結局、いつもこうなる。友人関係とは、ギブ・アンド・テイクの均衡が保たれない状態を
指すのかも知れない。自分がお人好しとは、分かっている。が、他人は更にもっと良く、
分かっている。
廊下で立ち尽くし、肩で溜息。英二はたった今、三本のレポートに直ちに取りかからねば
ならない身で、二十人へのインタビューを押しつけられてしまった。校内新聞関係らしく、
それも基が、更に誰かから調子よく引き受けたものらしい。そして、「よ、頼まれてたの
できたぜ」と渡すのは基である、ということも分かっている。いつも、オイシイところは
逃がさない、要領の良いヤツだ。
「仕方ない……さっさとやらんと、こっちがヤバい」
断れきれないそんな性分に生まれた自分を呪っても始まらない。

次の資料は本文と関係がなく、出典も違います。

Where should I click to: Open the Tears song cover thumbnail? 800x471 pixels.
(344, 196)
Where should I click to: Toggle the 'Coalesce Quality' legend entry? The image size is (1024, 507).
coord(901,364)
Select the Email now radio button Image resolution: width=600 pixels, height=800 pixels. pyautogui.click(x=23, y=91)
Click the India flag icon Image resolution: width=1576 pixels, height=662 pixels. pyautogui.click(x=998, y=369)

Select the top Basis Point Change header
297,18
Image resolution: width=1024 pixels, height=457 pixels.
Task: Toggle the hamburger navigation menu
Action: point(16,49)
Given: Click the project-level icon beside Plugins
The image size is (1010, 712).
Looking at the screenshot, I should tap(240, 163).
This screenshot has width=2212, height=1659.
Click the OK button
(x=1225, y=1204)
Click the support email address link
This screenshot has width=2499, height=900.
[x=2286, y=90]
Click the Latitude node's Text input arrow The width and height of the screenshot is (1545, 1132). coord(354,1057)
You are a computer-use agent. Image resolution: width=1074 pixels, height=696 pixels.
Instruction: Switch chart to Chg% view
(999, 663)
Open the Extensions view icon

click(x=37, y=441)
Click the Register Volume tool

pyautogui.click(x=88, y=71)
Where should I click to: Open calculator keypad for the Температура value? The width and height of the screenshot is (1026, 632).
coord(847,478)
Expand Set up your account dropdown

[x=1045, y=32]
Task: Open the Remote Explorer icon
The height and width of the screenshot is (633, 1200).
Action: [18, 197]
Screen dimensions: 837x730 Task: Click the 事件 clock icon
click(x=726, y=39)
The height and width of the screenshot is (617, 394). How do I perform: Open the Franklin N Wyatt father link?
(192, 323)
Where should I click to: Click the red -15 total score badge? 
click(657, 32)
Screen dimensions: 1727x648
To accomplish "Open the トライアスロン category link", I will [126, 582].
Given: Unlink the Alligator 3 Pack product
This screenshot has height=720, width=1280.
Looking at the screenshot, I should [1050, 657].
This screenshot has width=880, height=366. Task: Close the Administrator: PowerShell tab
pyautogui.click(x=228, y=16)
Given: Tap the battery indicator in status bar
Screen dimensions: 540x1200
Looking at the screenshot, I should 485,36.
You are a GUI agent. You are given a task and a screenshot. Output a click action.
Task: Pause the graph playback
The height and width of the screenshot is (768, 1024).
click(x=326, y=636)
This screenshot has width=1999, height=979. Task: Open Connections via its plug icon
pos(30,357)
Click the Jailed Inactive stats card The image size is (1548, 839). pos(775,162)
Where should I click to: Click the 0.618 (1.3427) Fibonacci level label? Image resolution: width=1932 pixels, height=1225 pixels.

自分の周りのオイシイ
ところは、すべて基が牛耳っているが、それもまぁ、「仕方がないよなぁ」と、溜息をつく
ばかり。溜息はついても、悪態はつかない。取りあえず歩き回って、できるだけ早く、
終わらせてしまおうと思った。

――暑い日だった。陽は、ギラギラと照りつけるのに、更に湿度が高く、ベットリとする。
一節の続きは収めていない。